Pour se substituer à 11,1 TWh nucléaire sans augmenter la production d’électricité à partir d’énergie fossile, la nouvelle capacité éolienne de 7,5 GW produit 15 TWh, la nouvelle capacité photovoltaïque de 18,5 GW produit 20 TWh. Les possibilités de production d’électricité sans émission de CO2 sont donc augmentées de 3,9 TWh avec des éoliennes ou de 8,9 TWh avec du photovoltaïque.
Cette augmentation des possibilités de production ne serait pas gênante si elle pouvait être correctement valorisée. La limite des interconnexions (13 GW) oblige à abandonner une possibilité de production de 1,8 TWh dans le cas des éoliennes, de 2,7 TWh dans le cas du photovoltaïque soit 12 ou 15 % de ce qu’ils peuvent produire.

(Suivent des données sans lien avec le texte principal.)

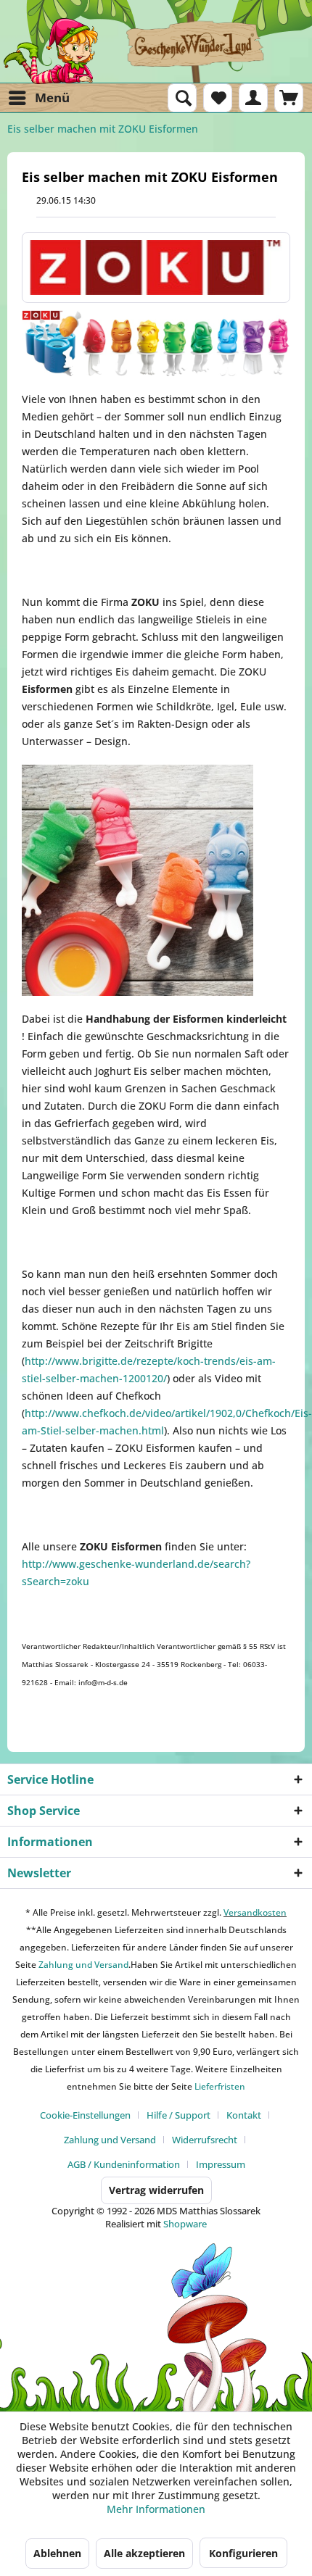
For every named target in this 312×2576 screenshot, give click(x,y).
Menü (52, 97)
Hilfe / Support (178, 2115)
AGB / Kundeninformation (123, 2164)
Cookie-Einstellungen (85, 2115)
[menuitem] (38, 97)
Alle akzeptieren (144, 2553)
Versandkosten (255, 1912)
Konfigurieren (243, 2553)
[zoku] (156, 267)
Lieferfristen (219, 2086)
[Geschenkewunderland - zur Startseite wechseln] (156, 50)
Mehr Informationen (156, 2509)
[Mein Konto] (253, 97)
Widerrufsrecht (204, 2139)
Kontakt (243, 2115)
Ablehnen (57, 2553)
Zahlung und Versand (82, 1964)
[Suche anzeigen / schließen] (182, 97)
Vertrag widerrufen (156, 2190)
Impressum (220, 2164)
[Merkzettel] (217, 97)
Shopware (185, 2223)
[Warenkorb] (288, 97)
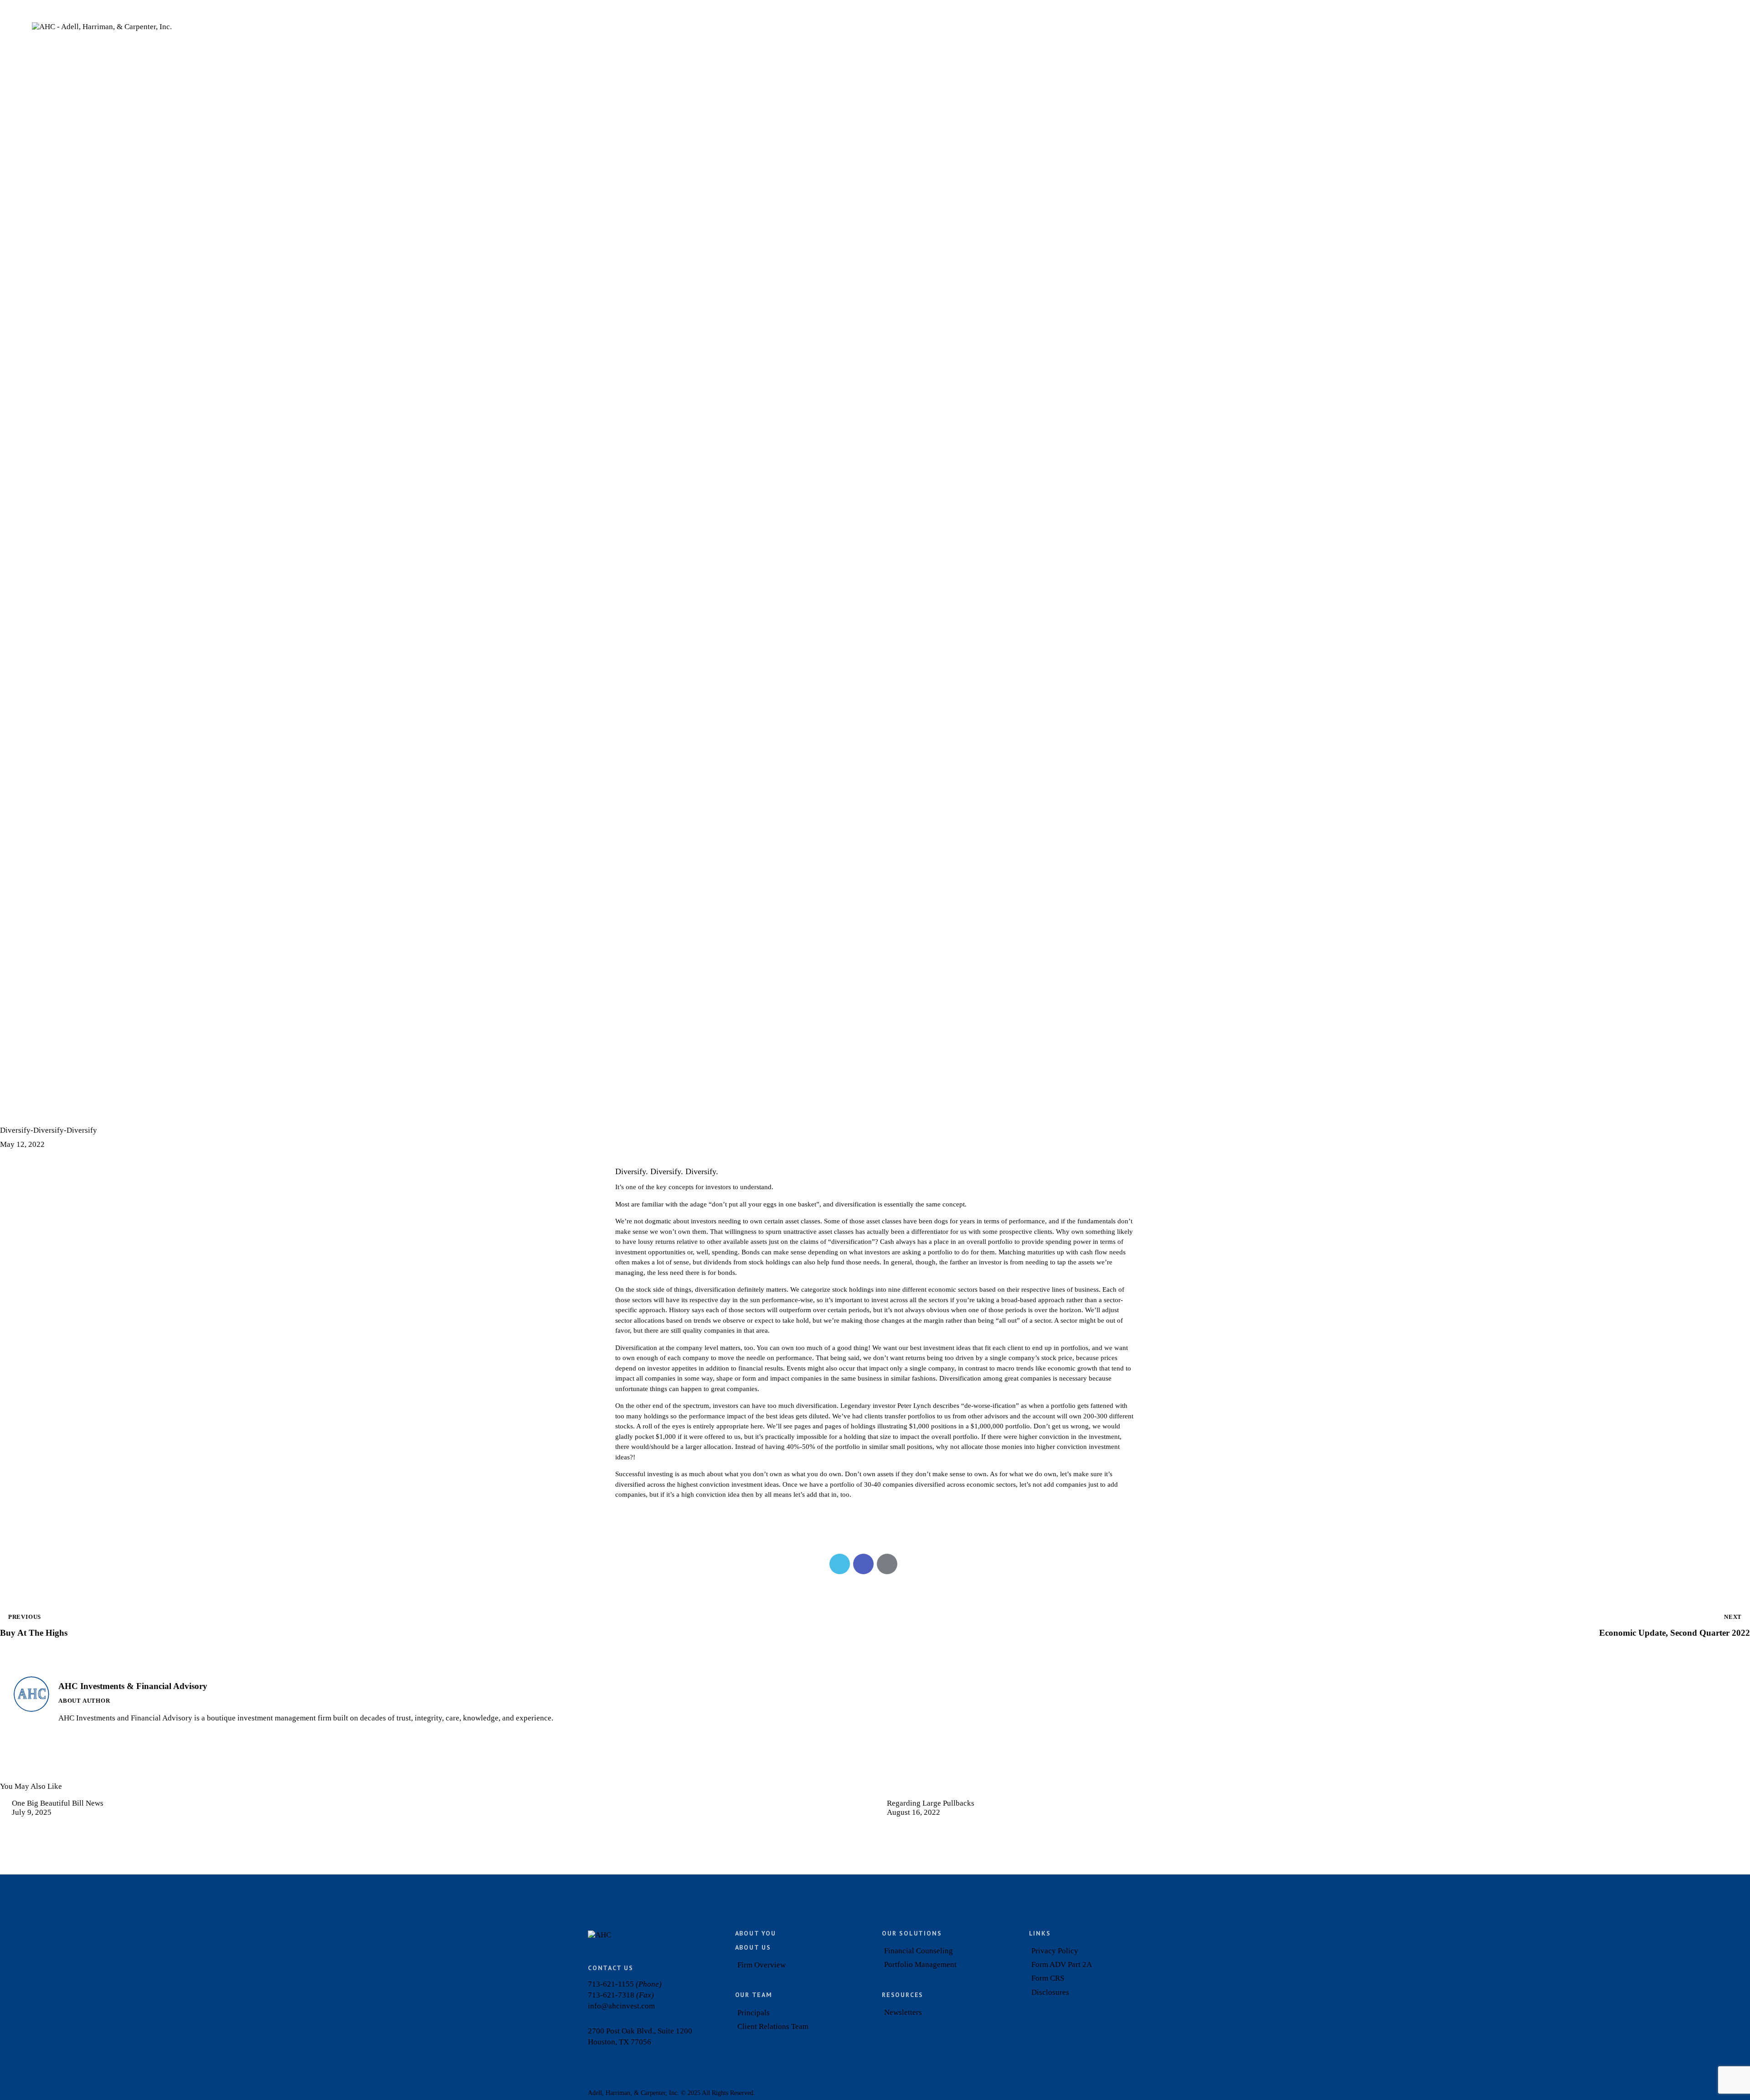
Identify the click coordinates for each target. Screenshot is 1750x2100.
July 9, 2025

Le paragraphe suivant montre pourquoi ce qui pourrait être exporté sera peu valorisé dans le cas de l’éolien et mal ou pas du tout valorisé dans le cas du photovoltaïque[3].
3.2- Une analyse de l’évolution des importations et des exportations
En volume
On prend ici comme référence la situation après le démarrage de l’EPR et avant l’arrêt de la centrale de Fessenheim (situation S1) et on lui compare deux situations où la centrale de Fessenheim est arrêtée et remplacée soit par des éoliennes (situation S3A) soit par du photovoltaïque (situation S3B) de façon à ne pas augmenter la production d’électricité à partir d’énergie fossile.
Si l’arrêt de Fessenheim est compensé par des éoliennes
Si l’arrêt de la centrale de Fessenheim est compensé par des éoliennes, dans la limite de la capacité des lignes d’interconnexion, les exportations augmentent de 1,8 TWh par an. Il est intéressant de distinguer les heures où ces exportations augmentent du fait de l’augmentation de la capacité éolienne et les heures où elles diminuent du fait de la diminution de la capacité nucléaire.
Vues au pas horaire, les exportations augmentent de 3 TWh et diminuent de 1,2 TWh. Les augmentations apparaissent 2500 heures dans l’année, entre 100 et 150 heures par mois de janvier à mars, de 200 à 300 heures par mois les autres mois, à toute heure de la journée selon l’importance du vent. Les diminutions d’exportations sont assez bien réparties.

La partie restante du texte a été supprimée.